Indianapolis News, September 21, 1918
Indianapolis News, September 21, 1918.

Local Councils of Defense chided businesses and Christmas shoppers for wasting labor and even kept up some surveillance on them.  Department stores were forbidden to hire extra help during the 1918 Christmas season, meaning no special workers could carry customers’ purchases back to their homes.  The councils explicitly asked Hoosiers to carry their own packages and urged managers and employees to report any business that was hiring “extra help” for the holiday.


South Bend News-Times, October 19, 1918
South Bend News-Times, October 19, 1918.

South Bend News-Times, September 3, 1918
South Bend News-Times, September 3, 1918.

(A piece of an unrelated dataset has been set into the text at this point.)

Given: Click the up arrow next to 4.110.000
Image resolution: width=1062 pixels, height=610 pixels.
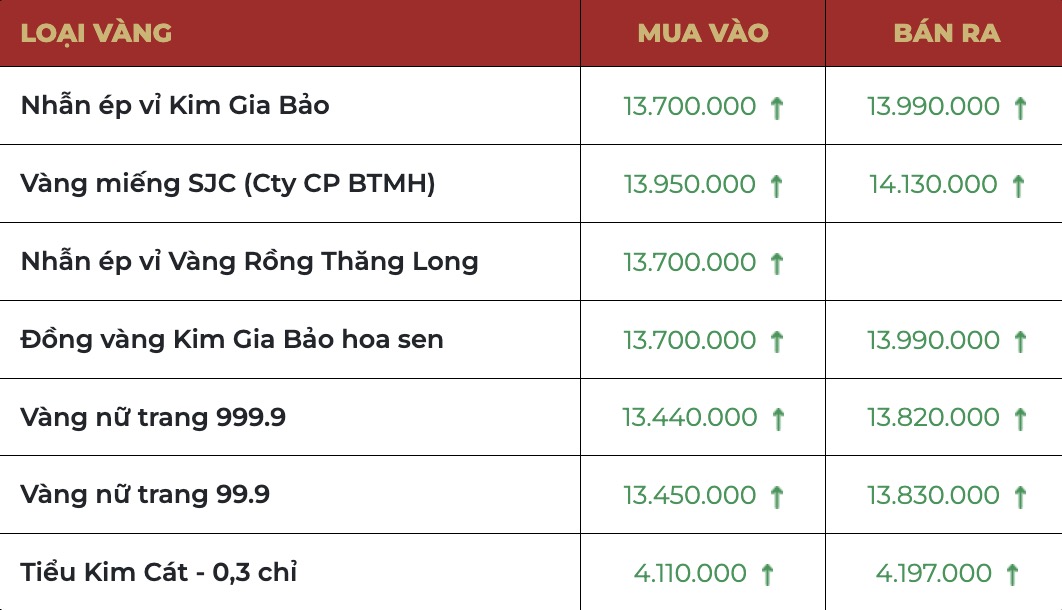Looking at the screenshot, I should [x=767, y=574].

Emphasis on gathering peach stones in particular picked up momentum in September 1918, since that month marked the beginning of harvest time.  As for wild nuts, children all over the U.S., including the Boy Scouts, scoured American forests for walnuts, hickories, and butternuts. One photo in Popular Science Monthly showed a “gang bombarding a horse-chestnut tree” and stated that they were “enlisted in war work.”  Children brought nuts and seed pits to 160 army collection centers.


Popular Science Monthly, December 1918 3
Popular Science Monthly, December 1918.

A call for peach stones in the film magazine Moving Picture World encouraged movie theater owners to offer special matinées to support seed-gathering.  The magazine suggested keeping admission at the regular price, but with the donation of one peach stone required for entry.  Once inside, moviegoers were likely to see a slideshow from the Army’s Gas Defense Service as a “preview.” One theater owner in Long Island was especially generous to children. Children, however, apparently took unfair advantage of him:


The Moving Picture World, October 12, 1918
The Moving Picture World, October 12, 1918.

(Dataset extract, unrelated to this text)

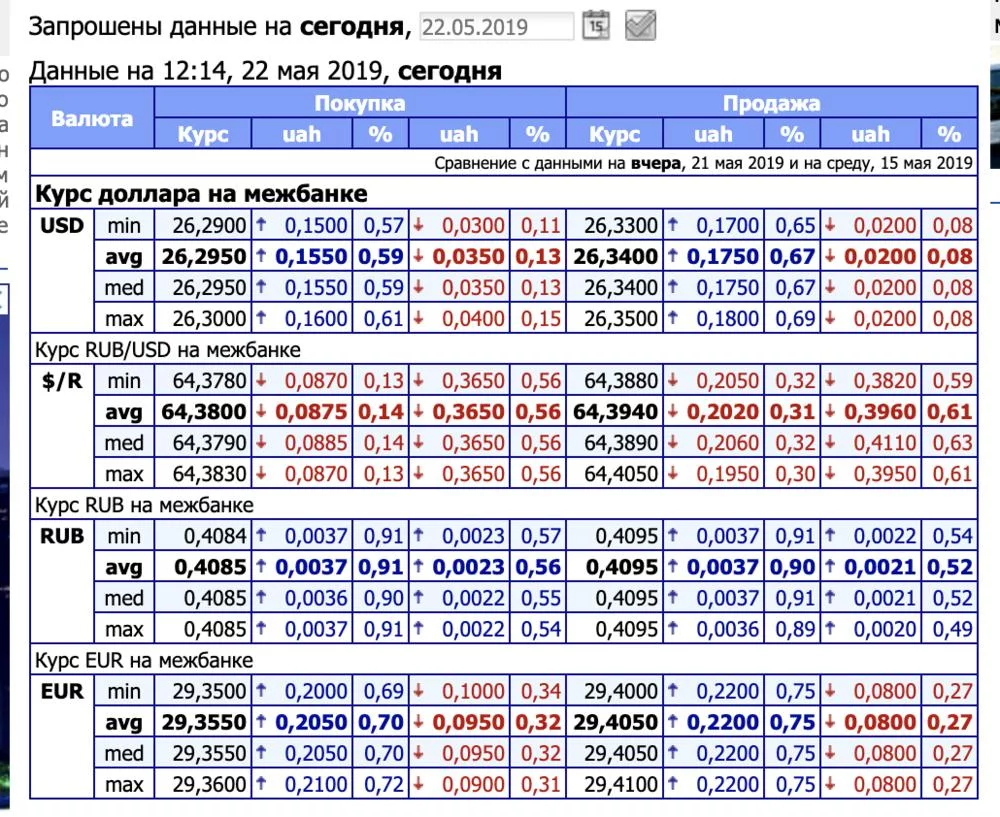Click the date input field showing 22.05.2019
Viewport: 1000px width, 817px height.
coord(497,26)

The call for seed pits should have come earlier.  Ninety-thousand soldiers died from toxic gas exposure in the First World War, with over a million more suffering debilitating health problems that often lasted for the rest of their lives.  Almost two-thirds of the fatalities were Russian.  And chemical warfare had just begun.

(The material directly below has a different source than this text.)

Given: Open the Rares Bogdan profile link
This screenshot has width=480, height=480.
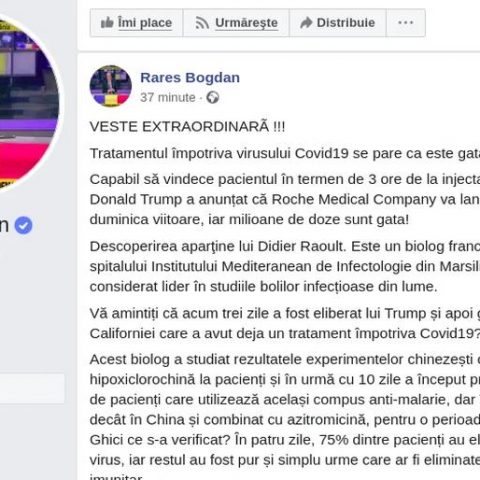Looking at the screenshot, I should [190, 78].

Though propaganda pinned the barbaric use of chemicals squarely on the Kaiser’s armies, the British used toxins during and after the war.  Under Winston Churchill — War Secretary in 1920 — the RAF dropped mustard gas during its attempt to put down Bolshevism in Russia, the same year that Churchill is alleged to have authorized the use of deadly gas in fighting an Iraqi revolt against British rule in the Middle East.  One English entomologist, Harold Maxwell-Lefroy, was allegedly curious about the use of bugs in “the next war” to spread disease behind enemy lines.

During World War II, the U.S. briefly experimented with the creation of biological weapons.  At the Vigo Ordinance Plant, an ammunition facility in Terre Haute, the Army looked into the production of deadly anthrax in 1944 as part of the little-known U.S. biological weapons program.  According to some sources, those chemicals were meant to have been used in proposed British anthrax bombs, which would have killed entire German cities. Fortunately, the end of the war came before any significant amount of the material was ever produced.  The Vigo County plant was later acquired by Pfizer.

As for native Hoosier chemist James Bert Garner, he kept on inventing, attempting to save lives in spite of the brutality of war. Garner lived with his family in Pittsburgh, where he worked as director of research for the Pittsburgh-Des Moines Steel Company — the company that built the Gateway Arch in St. Louis starting in 1963.

Garner, however, died in 1960 at age 90.  Sometimes cited as the inventor of the gas mask — though he was really just one of many — he is buried at Pittsburgh’s Homewood Cemetery.

In spite of his efforts, chemical warfare has gone on to kill millions.


Pittsburgh Post-Gazette, March 11, 1919
Pittsburgh Post-Gazette, March 11, 1919.